Your answer should consist of the lines in the following data that contain "agent".

----- Given data -----

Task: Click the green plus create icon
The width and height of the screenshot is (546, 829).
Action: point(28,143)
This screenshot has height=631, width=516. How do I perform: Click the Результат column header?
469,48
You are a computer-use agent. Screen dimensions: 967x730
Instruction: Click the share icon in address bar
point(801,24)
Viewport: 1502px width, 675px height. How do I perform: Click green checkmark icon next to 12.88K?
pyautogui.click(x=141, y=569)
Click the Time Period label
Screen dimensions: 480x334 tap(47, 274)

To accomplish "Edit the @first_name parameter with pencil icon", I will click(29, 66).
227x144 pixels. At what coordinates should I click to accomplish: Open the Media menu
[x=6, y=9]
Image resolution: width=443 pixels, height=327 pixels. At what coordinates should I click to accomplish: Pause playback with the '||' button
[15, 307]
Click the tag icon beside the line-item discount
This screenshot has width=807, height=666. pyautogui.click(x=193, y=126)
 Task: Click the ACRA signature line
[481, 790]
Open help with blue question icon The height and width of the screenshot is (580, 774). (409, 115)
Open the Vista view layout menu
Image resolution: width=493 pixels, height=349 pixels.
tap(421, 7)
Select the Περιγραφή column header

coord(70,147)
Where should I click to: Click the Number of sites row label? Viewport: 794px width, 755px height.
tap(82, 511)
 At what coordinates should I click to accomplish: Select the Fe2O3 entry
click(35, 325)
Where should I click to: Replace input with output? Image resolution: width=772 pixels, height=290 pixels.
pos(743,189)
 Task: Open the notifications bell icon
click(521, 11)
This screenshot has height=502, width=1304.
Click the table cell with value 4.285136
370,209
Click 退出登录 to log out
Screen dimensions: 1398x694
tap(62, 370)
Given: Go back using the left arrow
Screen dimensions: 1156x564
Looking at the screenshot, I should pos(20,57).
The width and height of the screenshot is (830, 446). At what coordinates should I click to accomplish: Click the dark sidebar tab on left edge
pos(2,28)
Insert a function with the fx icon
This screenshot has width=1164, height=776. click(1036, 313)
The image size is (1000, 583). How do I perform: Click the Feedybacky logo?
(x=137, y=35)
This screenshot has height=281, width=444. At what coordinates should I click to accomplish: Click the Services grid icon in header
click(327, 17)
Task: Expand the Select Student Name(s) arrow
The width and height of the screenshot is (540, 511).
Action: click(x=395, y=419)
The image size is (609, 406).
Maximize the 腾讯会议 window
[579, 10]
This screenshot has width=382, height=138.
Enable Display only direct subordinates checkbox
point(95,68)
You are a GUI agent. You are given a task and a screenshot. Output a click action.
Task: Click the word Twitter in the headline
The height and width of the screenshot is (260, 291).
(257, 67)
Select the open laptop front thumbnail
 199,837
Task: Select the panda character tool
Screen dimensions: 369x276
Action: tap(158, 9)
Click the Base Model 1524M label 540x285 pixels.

-----

**Response for this exercise**
You are a computer-use agent. Screen dimensions: 967x730
You are a GUI agent. You are given a task and a screenshot. Output a click action.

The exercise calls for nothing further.